E la mia solitudine.
Pianti senza fine. Il tuo ignorarmi. Il dover dormire sul divano per sentirmi meno squallida.
E il primo attacco di asma della mia vita. E la voglia di morire.

Qualche positività: la spiaggia, la tua famiglia sconclusionata e il bene che mi ha voluto, la lingua imparata, i pochi ma incredibili viaggi in quella meravigliosa terra, l’isola magica in cui mi avevi portato, la capoeira, le nottate per le strade deserte coi pattini, il cibo squisito, le persone sorridenti, la voglia di vivere di un popolo, il pacco di Natale dai miei, che con la lontananza, avevano deciso di poter tornare ad intenerirsi…
Tante piccole schegge che non dimenticherò mai.

Ma un solo grande dolore che niente avrebbe potuto lenire, a causa tua, assente per me da troppo.

Il tempo del mio ritorno, per regolarizzarmi, per la burocrazia, in teoria per poi volare di nuovo da te.
E la nostra passeggiata, dopo cena, e il tuo “In fondo, credo di non averti mai amato”.

E io, che comunque non sarei tornata, con l’orgoglio definitivamente trafitto. Con così poco fiato in corpo da non riuscire più neanche a piangere.

E l’aeroporto. Le tue lacrime(perchè?) e le mie lacrime che ad una ad una si aggrappavano a quell’essenza del tuo io che mi aveva sconvolto la vita, ma che ormai non riuscivo più a vedere neanche in fondo ai tuoi occhi.

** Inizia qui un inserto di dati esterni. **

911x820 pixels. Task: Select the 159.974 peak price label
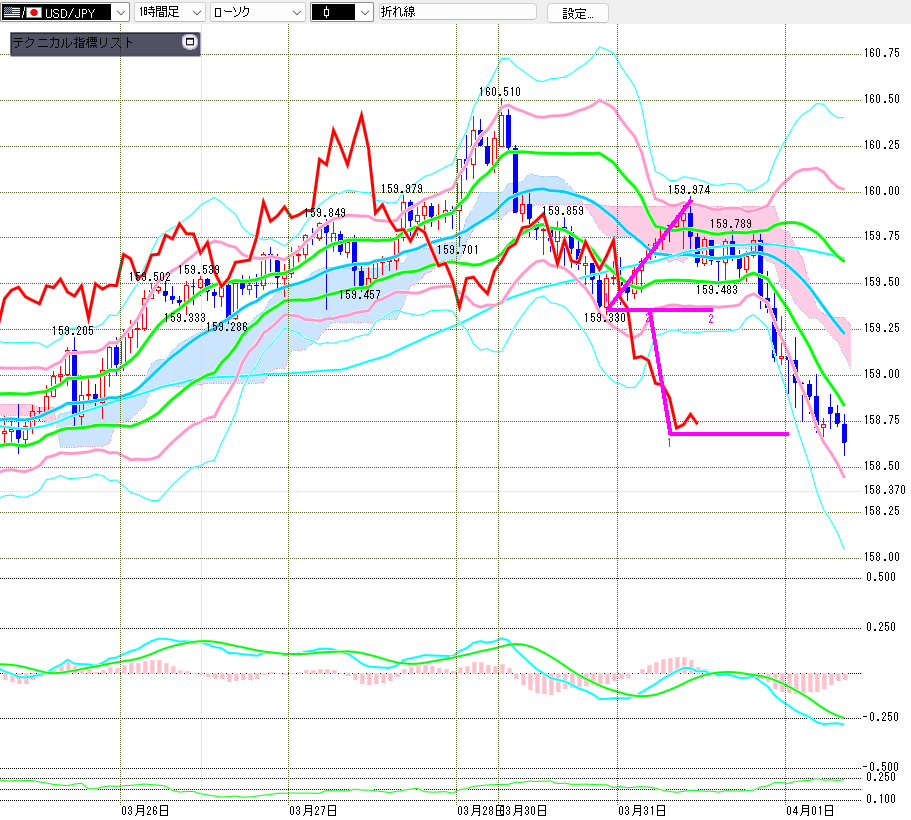689,189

E la mia piccola amica pelosa al mio arrivo che mi ha fatto dimenticare ogni angoscia, per più di qualche attimo e la mia famiglia così di nuovo aperta e accogliente verso di me, solamente ora che ero sola e ferita e distrutta.

E per lungo tempo poi nella mente solo i tradimenti, le bugie, le solitudini, il tuo sfruttarmi e gettarmi…E rabbia, tanta rabbia, a volte troppa rabbia.

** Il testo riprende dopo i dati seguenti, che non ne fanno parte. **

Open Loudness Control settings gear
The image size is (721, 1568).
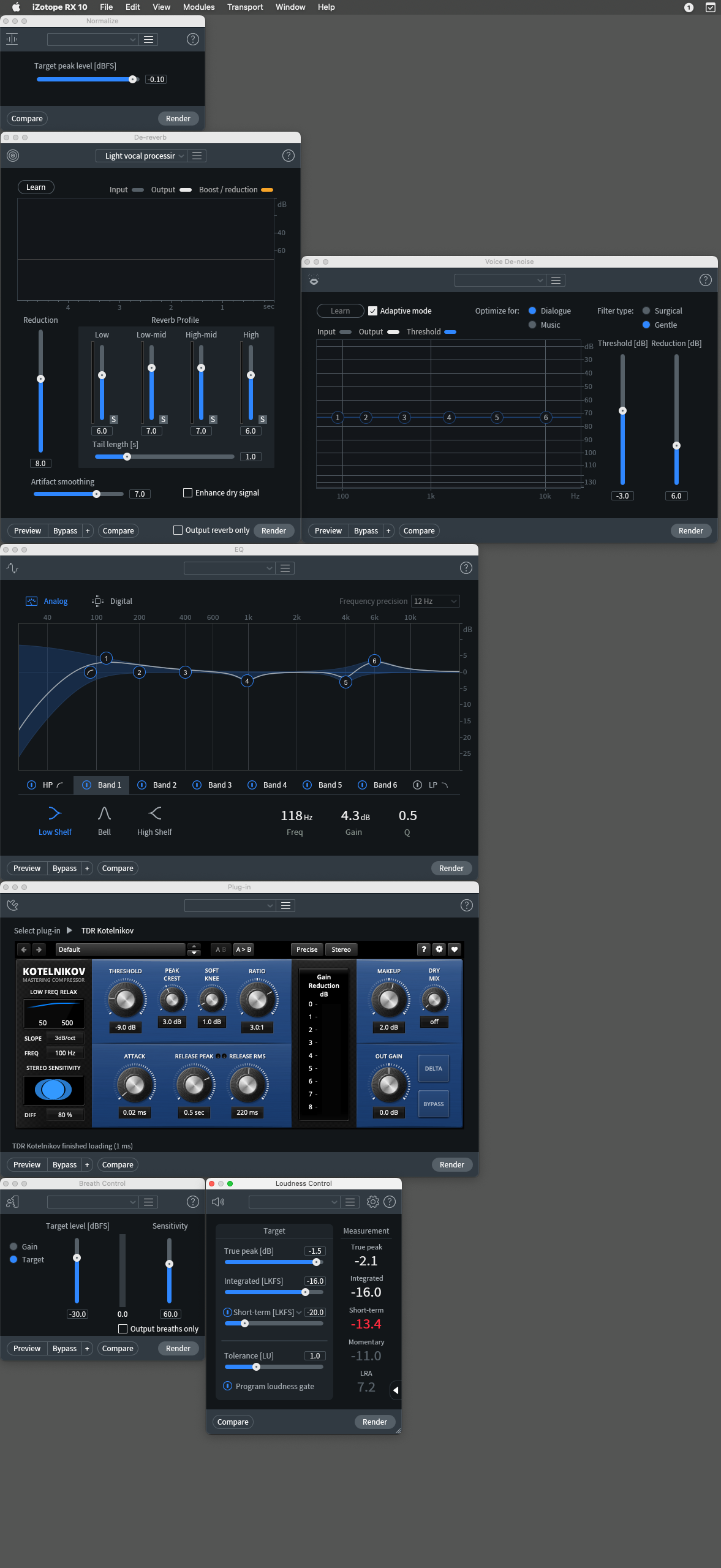coord(372,1202)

E poi, quando recuperavo fiducia in me stessa di nuovo tu. Sul mio posto di lavoro. Inaspettato, come sempre.
“Credo di essermi innamorato per la prima volta nella mia vita” piangendo. E io di nuovo senza parole. Per la totale mancanza di qualsivoglia sensibilità, di affetto, di cura per me.

E ancora contatti saltuari dove io risultavo sempre troppo tollerante, tu sempre troppo “Eu, eu, eu”.

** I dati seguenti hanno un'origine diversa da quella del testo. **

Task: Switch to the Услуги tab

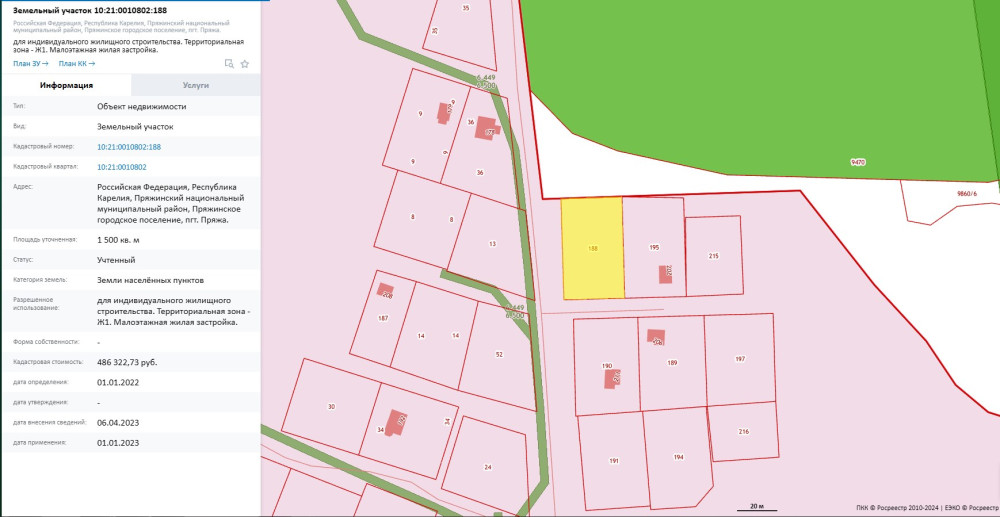Action: [x=195, y=86]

E ad un certo punto, con la mia rabbia in crescendo puf! scomparso.
Niente più risposte alle mie email (certo di sollecito per i numerosi debiti e buchi che avevi lasciato dietro di te, e non di cortesia…), niente di niente.

Ho deciso, ad un certo punto, di rimuovere in blocco dai miei pensieri te e quel passato tanto doloroso, che mi ha ricondotto in quella spirale nera che poi mi ha accompagnato per molti e molti anni a venire e che ha rovinato me e molte delle persone che mi hanno affiancato nel mio percorso fino ad ora.

Non so perchè proprio oggi mi è rimontato tutto questo nella mente.

Forse questa solitudine, forse le pressioni, forse, semplicemente, una ragione non c’è.